Beginning with the line that holds "Click the Joel Embiid display name", retype the rest of the listing exactly, last line included.

Start of Excerpted data

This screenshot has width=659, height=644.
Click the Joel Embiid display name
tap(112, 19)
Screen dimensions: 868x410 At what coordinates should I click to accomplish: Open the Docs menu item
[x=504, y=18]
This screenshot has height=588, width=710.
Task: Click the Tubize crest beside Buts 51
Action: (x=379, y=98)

End of Excerpted data

**Response area**
Click the Joel Embiid display name
tap(112, 19)
Screen dimensions: 868x410 At what coordinates should I click to accomplish: Open the Docs menu item
[x=504, y=18]
This screenshot has height=588, width=710.
Task: Click the Tubize crest beside Buts 51
Action: (x=379, y=98)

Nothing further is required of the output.